◆ **Provided entries**:
--- START ---

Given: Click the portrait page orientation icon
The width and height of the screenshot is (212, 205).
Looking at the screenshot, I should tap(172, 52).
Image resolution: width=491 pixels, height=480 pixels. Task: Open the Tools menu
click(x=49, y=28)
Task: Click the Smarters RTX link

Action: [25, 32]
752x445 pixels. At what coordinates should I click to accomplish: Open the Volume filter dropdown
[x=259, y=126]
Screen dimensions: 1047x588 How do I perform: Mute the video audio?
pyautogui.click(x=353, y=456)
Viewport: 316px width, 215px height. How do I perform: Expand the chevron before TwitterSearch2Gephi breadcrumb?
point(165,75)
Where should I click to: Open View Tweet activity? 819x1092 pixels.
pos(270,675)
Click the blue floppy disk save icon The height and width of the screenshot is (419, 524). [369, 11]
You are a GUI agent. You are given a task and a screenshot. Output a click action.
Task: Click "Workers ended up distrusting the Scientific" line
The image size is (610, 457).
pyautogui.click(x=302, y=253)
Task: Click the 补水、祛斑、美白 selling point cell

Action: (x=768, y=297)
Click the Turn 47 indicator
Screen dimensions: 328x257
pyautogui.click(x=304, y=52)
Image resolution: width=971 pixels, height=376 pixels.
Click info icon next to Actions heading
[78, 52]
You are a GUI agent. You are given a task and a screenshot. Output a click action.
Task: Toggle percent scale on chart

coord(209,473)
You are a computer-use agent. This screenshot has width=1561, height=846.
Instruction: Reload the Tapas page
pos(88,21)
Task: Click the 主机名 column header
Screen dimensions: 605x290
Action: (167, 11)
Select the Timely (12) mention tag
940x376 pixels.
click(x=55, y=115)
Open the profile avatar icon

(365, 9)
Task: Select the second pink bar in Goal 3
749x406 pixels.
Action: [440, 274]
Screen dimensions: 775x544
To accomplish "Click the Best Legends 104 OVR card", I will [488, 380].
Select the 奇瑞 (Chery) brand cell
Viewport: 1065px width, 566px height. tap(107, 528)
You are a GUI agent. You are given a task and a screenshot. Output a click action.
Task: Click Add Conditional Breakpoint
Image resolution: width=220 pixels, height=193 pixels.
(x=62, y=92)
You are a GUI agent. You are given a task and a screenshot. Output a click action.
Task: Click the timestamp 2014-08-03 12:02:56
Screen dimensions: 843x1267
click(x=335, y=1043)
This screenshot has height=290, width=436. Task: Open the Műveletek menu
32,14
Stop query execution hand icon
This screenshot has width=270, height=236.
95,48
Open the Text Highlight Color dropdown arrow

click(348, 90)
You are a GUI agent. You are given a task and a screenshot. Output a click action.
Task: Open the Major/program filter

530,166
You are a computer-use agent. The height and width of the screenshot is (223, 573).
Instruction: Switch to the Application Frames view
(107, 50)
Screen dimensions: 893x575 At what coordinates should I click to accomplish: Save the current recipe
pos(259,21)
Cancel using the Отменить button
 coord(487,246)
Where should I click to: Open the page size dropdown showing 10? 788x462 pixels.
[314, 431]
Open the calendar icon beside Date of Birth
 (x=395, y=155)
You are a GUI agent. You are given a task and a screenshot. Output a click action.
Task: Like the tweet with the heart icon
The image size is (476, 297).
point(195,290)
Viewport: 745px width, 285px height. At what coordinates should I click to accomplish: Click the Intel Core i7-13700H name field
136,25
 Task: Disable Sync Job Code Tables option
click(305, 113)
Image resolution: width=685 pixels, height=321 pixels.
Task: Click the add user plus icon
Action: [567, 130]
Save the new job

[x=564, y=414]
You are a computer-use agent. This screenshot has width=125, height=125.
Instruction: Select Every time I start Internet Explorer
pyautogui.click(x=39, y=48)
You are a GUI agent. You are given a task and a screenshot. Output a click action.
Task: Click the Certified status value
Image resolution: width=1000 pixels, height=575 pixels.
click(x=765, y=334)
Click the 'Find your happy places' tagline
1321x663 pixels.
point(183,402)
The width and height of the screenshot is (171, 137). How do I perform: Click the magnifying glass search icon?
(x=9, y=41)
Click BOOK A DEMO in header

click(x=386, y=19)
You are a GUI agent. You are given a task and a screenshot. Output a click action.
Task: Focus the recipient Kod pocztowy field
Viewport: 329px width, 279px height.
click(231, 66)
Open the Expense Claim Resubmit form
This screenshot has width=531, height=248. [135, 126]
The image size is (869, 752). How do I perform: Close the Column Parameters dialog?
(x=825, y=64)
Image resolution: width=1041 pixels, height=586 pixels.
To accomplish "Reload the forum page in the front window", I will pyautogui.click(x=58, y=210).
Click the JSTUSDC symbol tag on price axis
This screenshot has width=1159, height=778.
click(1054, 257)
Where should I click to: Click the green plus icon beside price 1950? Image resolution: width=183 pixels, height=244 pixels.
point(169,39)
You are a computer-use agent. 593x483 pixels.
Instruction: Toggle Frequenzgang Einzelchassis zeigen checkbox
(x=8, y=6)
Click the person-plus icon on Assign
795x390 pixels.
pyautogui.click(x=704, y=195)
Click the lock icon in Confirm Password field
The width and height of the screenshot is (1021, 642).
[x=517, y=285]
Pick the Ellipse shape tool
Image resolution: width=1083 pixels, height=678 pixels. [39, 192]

--- END ---

◆ **Description of the task**:
All lines of the records containing "will" should be shown.

◆ **Answer space**:
To accomplish "Click the Best Legends 104 OVR card", I will [488, 380].
To accomplish "Reload the forum page in the front window", I will pyautogui.click(x=58, y=210).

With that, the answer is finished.